TASK ITEM: Retype, word for word, every line from the one holding "You are a GUI agent. The screenshot is 1728×1617." through the one holding "เพชรบุรี (28, 1643)" in the entries below, both included, and only those lines.

PROVIDED INFORMATION:
—————

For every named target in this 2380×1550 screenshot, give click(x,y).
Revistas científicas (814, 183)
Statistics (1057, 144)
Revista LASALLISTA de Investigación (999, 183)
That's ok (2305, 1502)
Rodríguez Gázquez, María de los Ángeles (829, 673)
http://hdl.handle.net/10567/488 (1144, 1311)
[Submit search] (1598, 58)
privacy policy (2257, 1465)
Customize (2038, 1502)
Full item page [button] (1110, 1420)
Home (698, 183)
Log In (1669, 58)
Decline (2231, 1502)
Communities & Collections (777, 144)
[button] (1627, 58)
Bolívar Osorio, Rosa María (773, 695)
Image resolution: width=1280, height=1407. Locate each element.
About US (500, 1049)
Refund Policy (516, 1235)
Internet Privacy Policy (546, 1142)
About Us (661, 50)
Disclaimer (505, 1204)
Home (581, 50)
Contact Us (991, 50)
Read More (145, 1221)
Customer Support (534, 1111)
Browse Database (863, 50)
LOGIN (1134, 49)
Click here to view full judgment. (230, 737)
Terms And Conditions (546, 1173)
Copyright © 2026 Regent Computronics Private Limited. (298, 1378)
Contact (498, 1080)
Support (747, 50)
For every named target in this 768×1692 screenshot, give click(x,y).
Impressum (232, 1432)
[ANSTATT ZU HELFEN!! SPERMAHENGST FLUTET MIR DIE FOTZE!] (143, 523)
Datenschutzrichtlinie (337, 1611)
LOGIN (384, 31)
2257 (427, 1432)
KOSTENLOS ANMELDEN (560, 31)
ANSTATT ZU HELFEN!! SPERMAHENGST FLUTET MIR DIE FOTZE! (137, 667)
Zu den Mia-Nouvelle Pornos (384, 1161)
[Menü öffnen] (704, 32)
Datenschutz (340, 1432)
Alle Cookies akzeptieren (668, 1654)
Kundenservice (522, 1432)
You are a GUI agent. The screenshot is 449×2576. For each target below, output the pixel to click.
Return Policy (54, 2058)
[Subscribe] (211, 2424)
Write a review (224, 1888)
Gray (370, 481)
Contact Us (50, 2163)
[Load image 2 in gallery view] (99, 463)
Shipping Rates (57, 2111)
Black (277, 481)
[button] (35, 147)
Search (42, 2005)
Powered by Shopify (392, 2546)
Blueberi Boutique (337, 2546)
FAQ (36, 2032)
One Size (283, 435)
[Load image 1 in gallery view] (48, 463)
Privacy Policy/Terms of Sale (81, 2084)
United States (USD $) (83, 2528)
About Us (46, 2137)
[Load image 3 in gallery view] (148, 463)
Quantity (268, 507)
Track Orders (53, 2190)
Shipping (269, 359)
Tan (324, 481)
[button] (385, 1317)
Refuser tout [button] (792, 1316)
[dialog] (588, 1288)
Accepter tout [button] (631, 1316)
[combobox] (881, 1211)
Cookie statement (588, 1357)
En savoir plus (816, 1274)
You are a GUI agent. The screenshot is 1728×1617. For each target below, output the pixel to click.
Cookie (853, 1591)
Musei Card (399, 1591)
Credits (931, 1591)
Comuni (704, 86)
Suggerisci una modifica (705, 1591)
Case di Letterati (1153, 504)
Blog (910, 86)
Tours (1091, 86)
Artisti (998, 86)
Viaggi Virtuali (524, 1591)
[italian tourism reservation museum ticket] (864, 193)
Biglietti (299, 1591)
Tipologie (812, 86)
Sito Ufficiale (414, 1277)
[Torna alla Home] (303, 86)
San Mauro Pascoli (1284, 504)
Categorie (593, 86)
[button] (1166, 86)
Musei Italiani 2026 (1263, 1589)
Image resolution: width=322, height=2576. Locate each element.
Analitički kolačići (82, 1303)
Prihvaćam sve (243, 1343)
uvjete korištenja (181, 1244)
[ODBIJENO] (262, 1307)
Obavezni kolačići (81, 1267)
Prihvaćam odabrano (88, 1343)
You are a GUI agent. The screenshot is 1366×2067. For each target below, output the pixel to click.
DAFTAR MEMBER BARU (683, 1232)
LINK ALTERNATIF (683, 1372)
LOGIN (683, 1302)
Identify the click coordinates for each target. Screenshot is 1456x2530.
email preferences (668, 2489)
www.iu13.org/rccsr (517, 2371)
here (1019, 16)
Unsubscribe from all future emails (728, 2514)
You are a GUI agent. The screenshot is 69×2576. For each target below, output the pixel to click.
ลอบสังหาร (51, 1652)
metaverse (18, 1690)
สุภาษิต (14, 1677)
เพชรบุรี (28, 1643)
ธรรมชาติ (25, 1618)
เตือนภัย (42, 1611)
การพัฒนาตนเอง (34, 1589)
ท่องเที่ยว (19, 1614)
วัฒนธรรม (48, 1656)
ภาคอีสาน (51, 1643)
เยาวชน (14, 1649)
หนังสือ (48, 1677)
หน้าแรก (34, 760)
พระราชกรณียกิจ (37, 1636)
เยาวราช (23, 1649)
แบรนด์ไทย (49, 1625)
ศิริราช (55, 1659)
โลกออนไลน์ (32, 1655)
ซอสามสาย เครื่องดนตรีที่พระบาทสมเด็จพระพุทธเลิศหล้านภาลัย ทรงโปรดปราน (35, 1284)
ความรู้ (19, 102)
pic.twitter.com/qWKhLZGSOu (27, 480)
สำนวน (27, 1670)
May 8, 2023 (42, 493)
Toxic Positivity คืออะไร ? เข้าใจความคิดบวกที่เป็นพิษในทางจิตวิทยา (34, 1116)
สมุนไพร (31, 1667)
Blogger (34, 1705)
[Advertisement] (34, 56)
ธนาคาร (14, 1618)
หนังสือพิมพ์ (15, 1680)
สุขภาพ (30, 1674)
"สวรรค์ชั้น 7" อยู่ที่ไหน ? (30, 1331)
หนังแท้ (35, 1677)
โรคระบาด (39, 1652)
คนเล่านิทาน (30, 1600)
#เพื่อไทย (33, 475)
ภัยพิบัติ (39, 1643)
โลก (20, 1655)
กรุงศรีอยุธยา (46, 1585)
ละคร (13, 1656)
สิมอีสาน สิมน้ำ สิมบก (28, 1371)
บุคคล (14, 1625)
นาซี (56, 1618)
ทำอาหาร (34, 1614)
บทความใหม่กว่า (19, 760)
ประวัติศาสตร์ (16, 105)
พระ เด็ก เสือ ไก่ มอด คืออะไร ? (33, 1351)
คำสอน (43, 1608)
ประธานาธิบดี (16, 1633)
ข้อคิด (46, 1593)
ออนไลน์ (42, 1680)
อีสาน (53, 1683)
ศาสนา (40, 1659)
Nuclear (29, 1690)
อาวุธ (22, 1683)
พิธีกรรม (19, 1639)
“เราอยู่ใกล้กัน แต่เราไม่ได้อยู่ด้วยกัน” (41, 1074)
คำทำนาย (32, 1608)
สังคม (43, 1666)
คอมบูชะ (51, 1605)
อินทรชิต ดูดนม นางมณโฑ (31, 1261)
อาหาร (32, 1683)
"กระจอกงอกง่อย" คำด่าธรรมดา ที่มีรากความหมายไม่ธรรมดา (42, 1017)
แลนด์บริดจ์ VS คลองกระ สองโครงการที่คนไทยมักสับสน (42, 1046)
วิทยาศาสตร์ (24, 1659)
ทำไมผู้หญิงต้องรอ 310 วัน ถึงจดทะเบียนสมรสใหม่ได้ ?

—————

EXERCISE OUTPUT:
You are a GUI agent. The screenshot is 1728×1617. For each target below, output the pixel to click.
Cookie (853, 1591)
Musei Card (399, 1591)
Credits (931, 1591)
Comuni (704, 86)
Suggerisci una modifica (705, 1591)
Case di Letterati (1153, 504)
Blog (910, 86)
Tours (1091, 86)
Artisti (998, 86)
Viaggi Virtuali (524, 1591)
[italian tourism reservation museum ticket] (864, 193)
Biglietti (299, 1591)
Tipologie (812, 86)
Sito Ufficiale (414, 1277)
[Torna alla Home] (303, 86)
San Mauro Pascoli (1284, 504)
Categorie (593, 86)
[button] (1166, 86)
Musei Italiani 2026 (1263, 1589)
Image resolution: width=322, height=2576. Locate each element.
Analitički kolačići (82, 1303)
Prihvaćam sve (243, 1343)
uvjete korištenja (181, 1244)
[ODBIJENO] (262, 1307)
Obavezni kolačići (81, 1267)
Prihvaćam odabrano (88, 1343)
You are a GUI agent. The screenshot is 1366×2067. For each target below, output the pixel to click.
DAFTAR MEMBER BARU (683, 1232)
LINK ALTERNATIF (683, 1372)
LOGIN (683, 1302)
Identify the click coordinates for each target. Screenshot is 1456x2530.
email preferences (668, 2489)
www.iu13.org/rccsr (517, 2371)
here (1019, 16)
Unsubscribe from all future emails (728, 2514)
You are a GUI agent. The screenshot is 69×2576. For each target below, output the pixel to click.
ลอบสังหาร (51, 1652)
metaverse (18, 1690)
สุภาษิต (14, 1677)
เพชรบุรี (28, 1643)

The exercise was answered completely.